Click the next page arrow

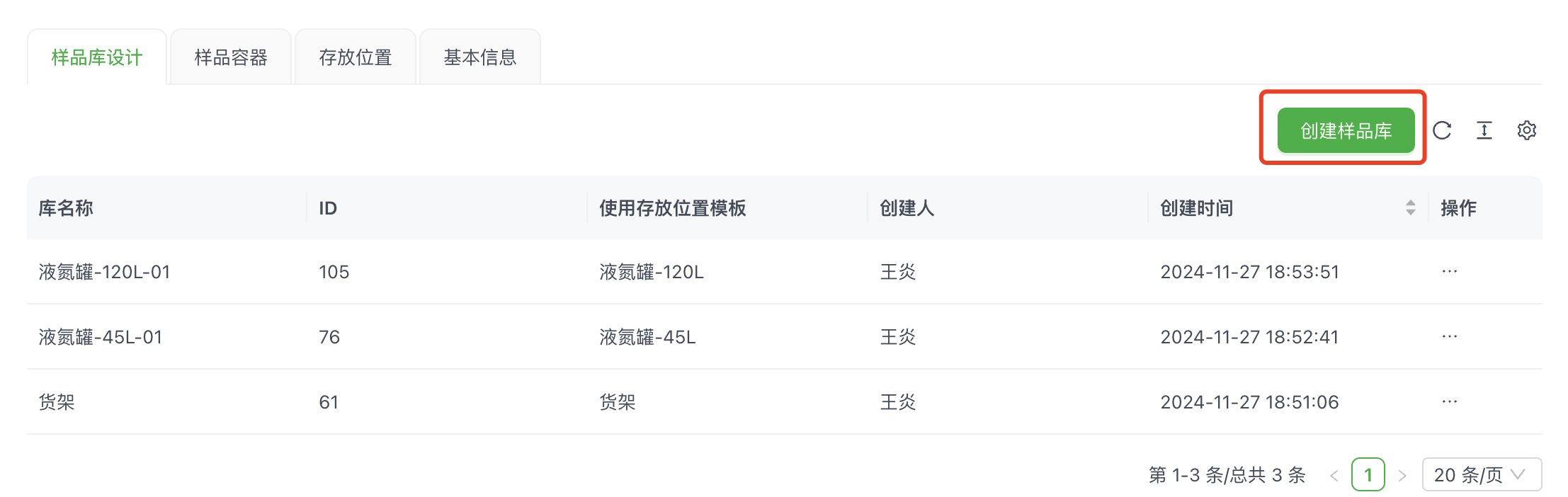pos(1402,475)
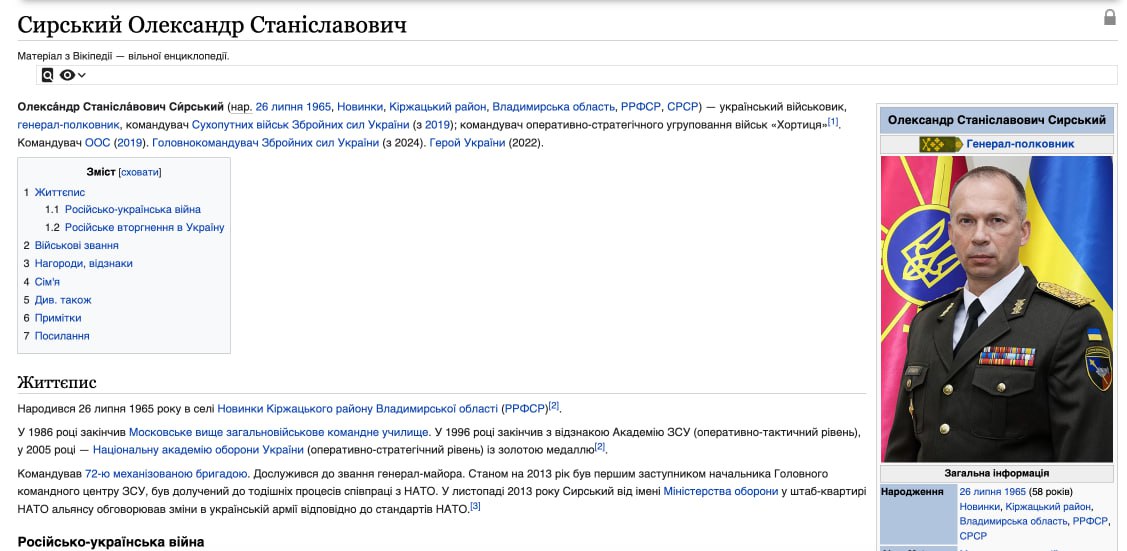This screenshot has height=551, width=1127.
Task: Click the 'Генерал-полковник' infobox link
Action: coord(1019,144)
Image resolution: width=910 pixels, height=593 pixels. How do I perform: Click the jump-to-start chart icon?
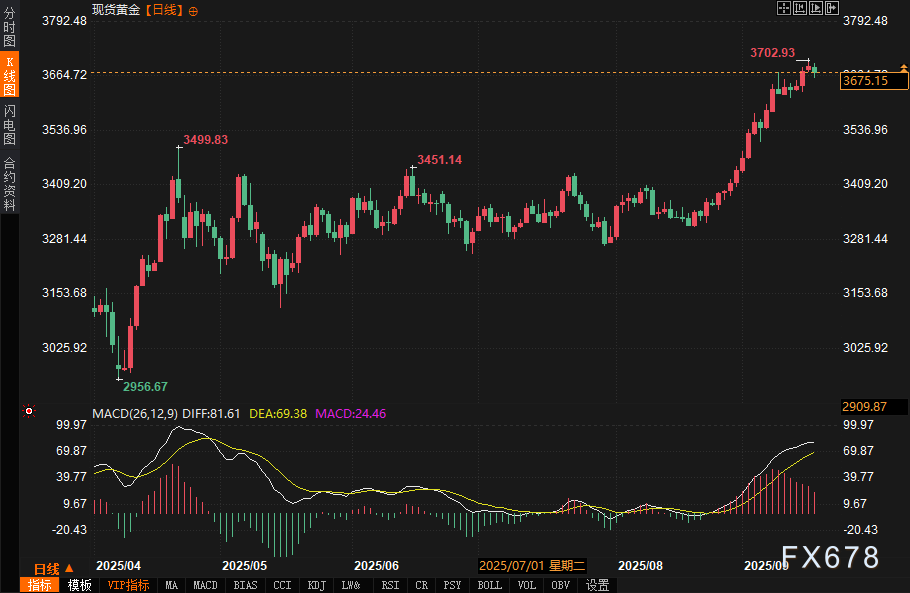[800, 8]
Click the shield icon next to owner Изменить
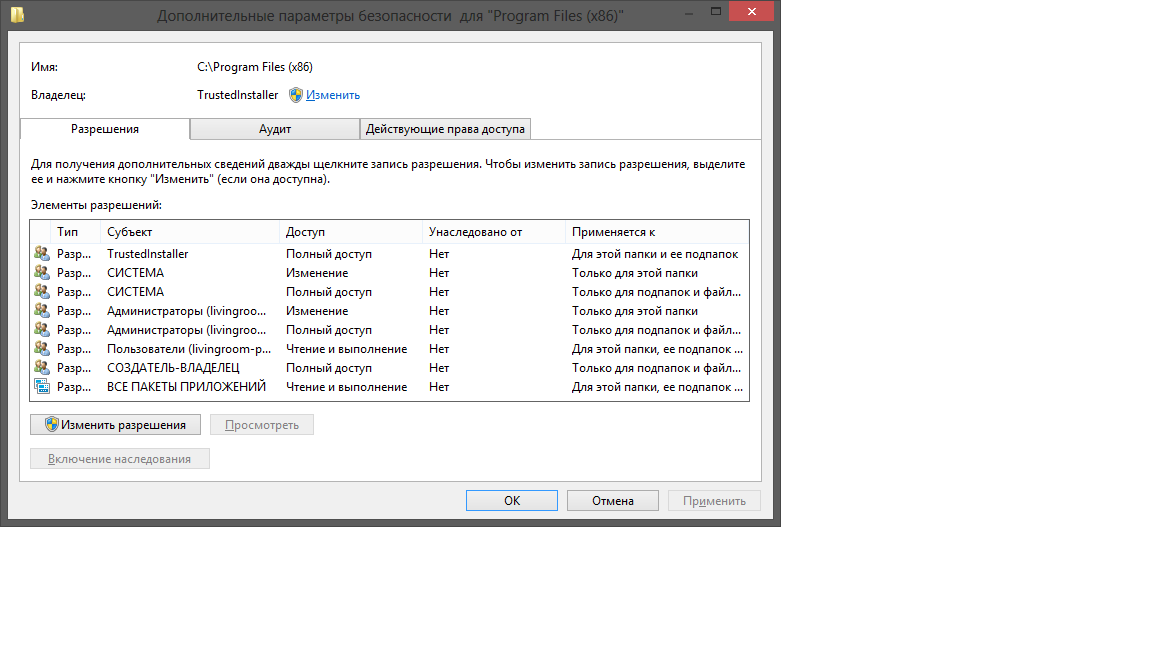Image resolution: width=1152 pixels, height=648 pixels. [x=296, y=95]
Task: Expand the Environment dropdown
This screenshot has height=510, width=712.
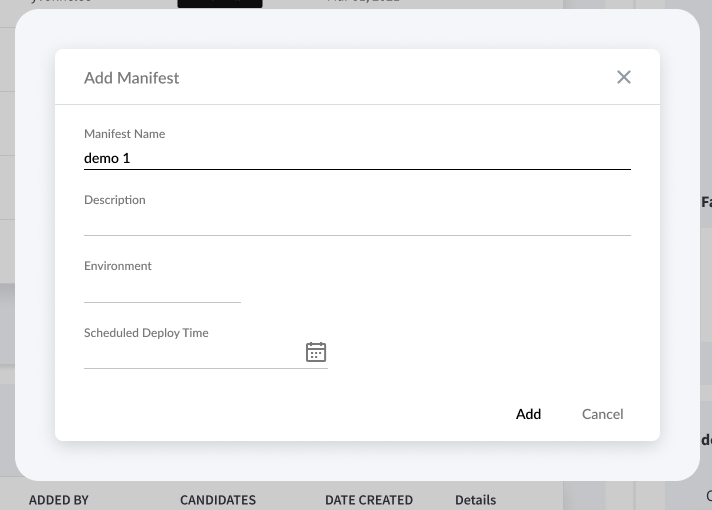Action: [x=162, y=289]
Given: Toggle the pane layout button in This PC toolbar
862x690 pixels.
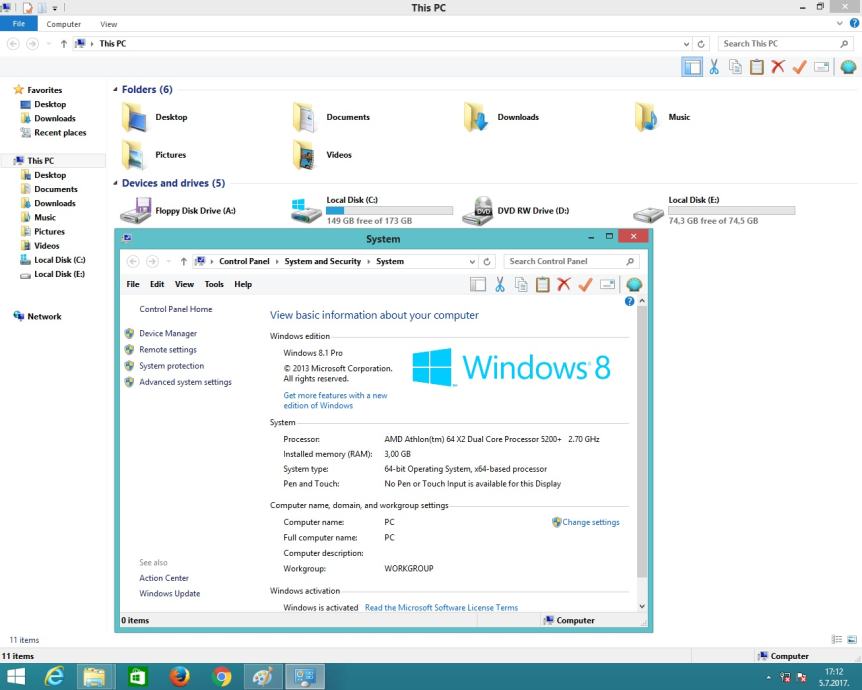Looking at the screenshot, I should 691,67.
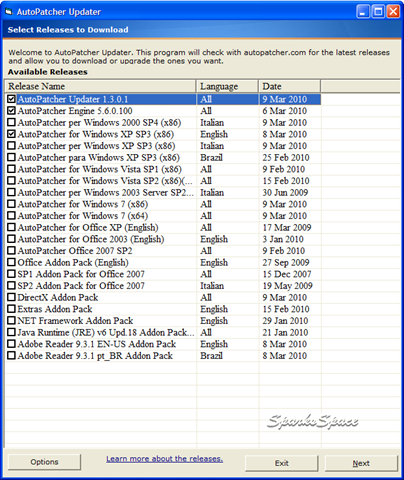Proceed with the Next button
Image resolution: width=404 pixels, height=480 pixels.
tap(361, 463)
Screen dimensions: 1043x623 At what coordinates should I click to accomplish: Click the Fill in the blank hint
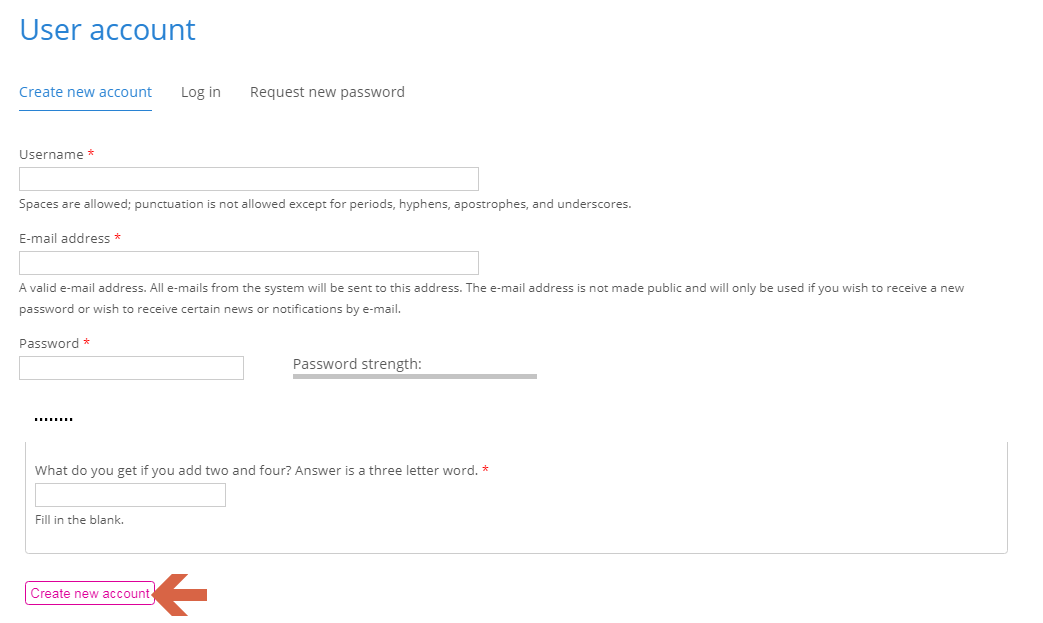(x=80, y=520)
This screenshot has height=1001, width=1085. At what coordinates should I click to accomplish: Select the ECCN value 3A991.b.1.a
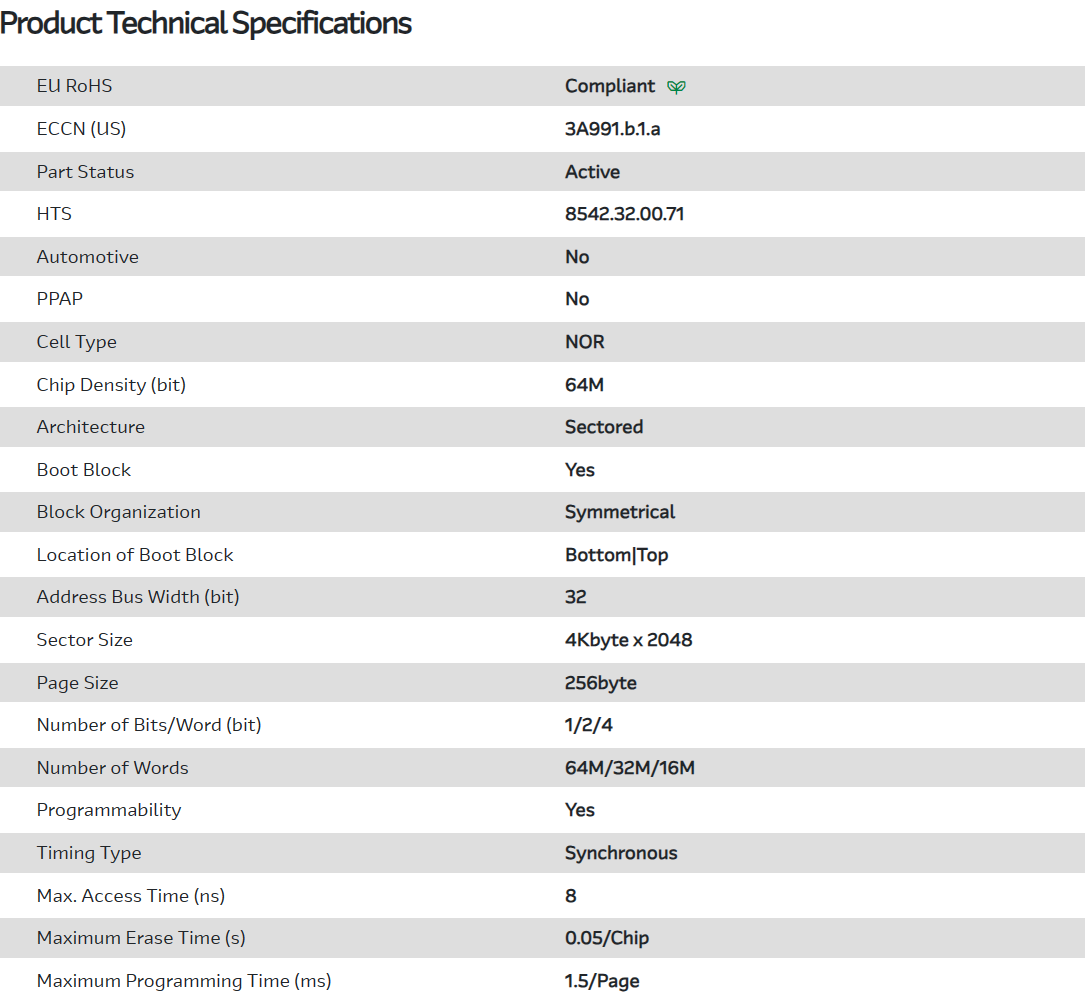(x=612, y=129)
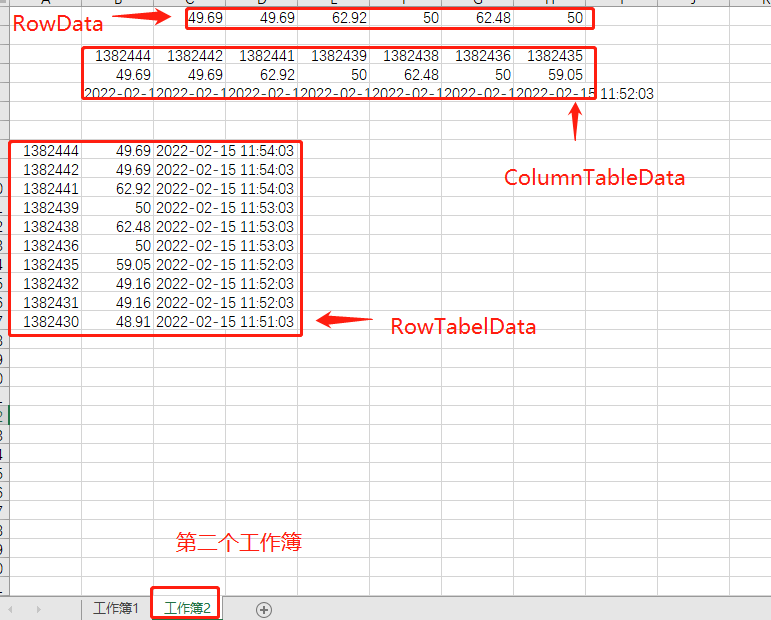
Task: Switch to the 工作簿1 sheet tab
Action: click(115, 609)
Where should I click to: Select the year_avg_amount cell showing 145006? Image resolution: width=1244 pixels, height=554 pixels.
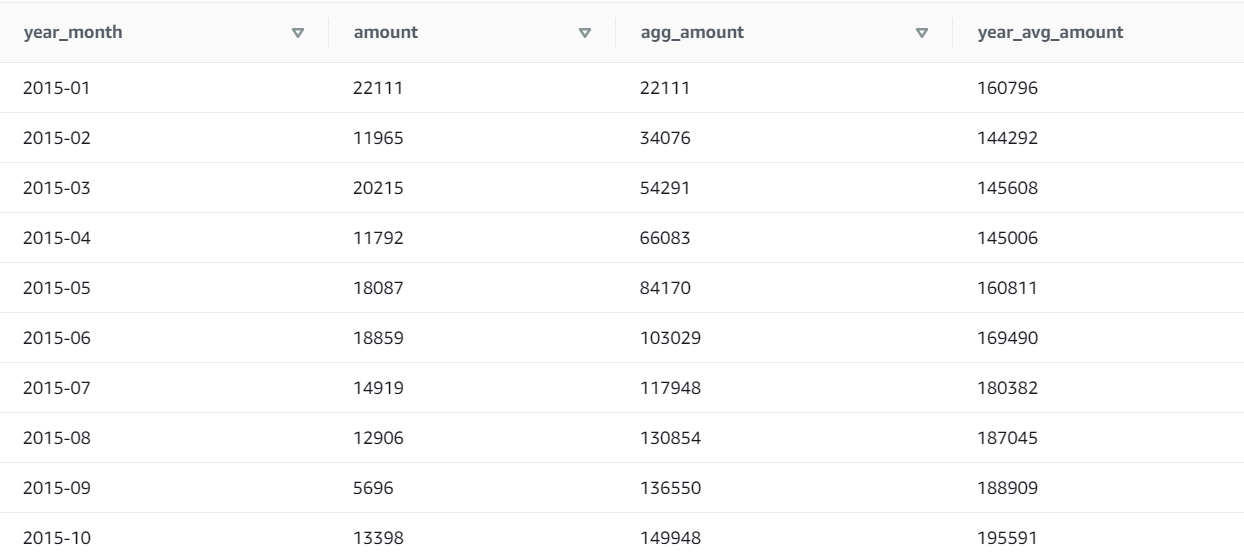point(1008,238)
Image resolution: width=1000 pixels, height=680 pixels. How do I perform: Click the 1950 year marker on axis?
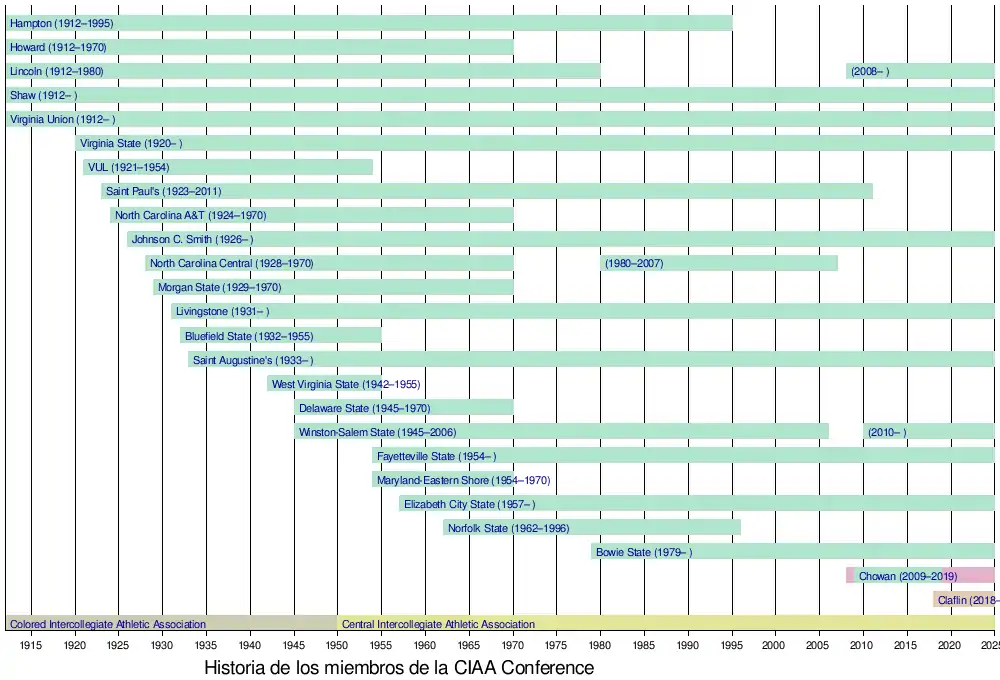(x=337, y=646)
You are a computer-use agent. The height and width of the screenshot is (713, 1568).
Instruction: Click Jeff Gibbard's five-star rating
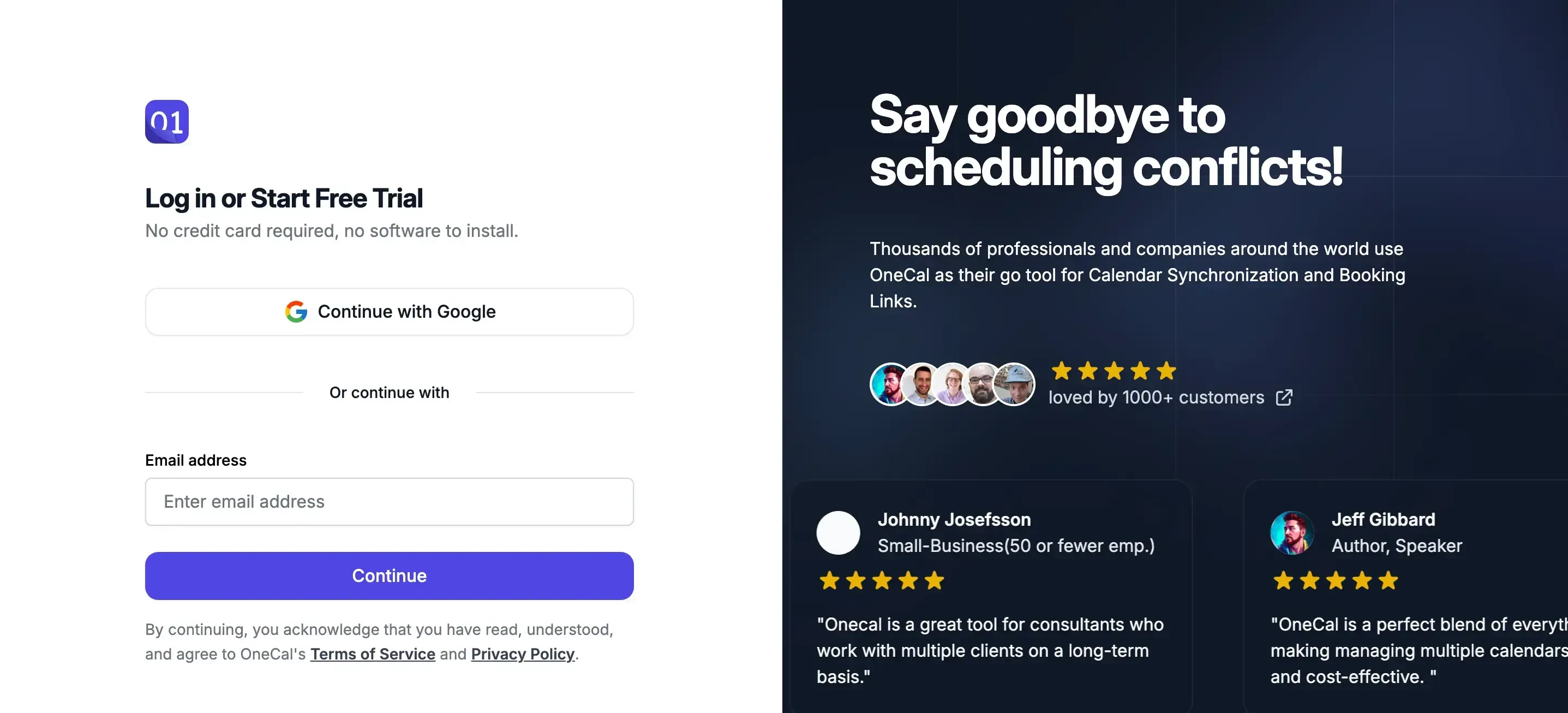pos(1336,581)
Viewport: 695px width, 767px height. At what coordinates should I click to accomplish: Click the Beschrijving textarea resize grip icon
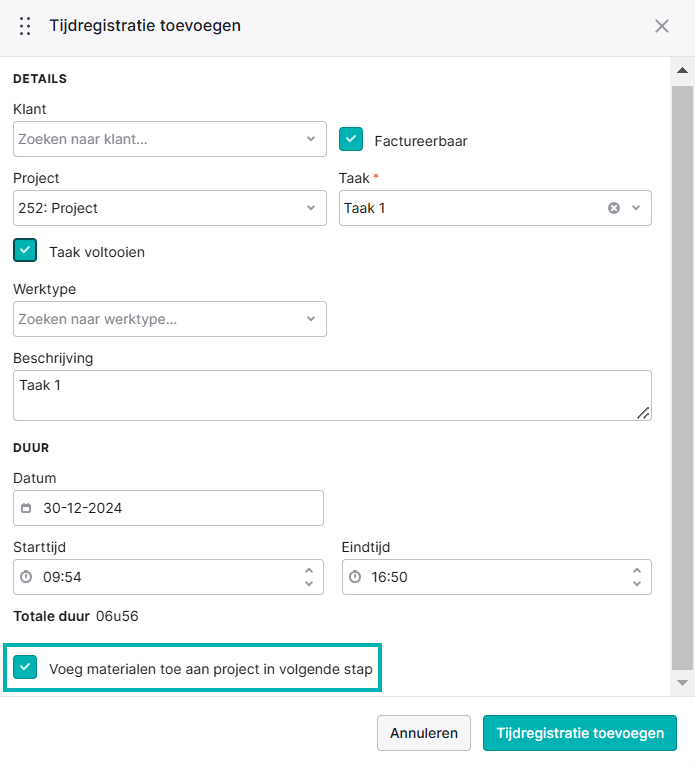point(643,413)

_INSTRUCTIONS FOR THE TASK_:
Pictures excluded, return exactly the lines from the one with "Where should I" through the final line of the entries above, both included.

_TASK OUTPUT_:
Where should I click to: Select the year_avg_amount cell showing 145006? Image resolution: width=1244 pixels, height=554 pixels.
point(1008,238)
Image resolution: width=1000 pixels, height=680 pixels. How do I perform: Click the 1950 year marker on axis?
(x=337, y=646)
You are a computer-use agent. The height and width of the screenshot is (713, 1568).
Instruction: Click Jeff Gibbard's five-star rating
pos(1336,581)
Viewport: 695px width, 767px height. At what coordinates should I click to accomplish: Click the Beschrijving textarea resize grip icon
point(643,413)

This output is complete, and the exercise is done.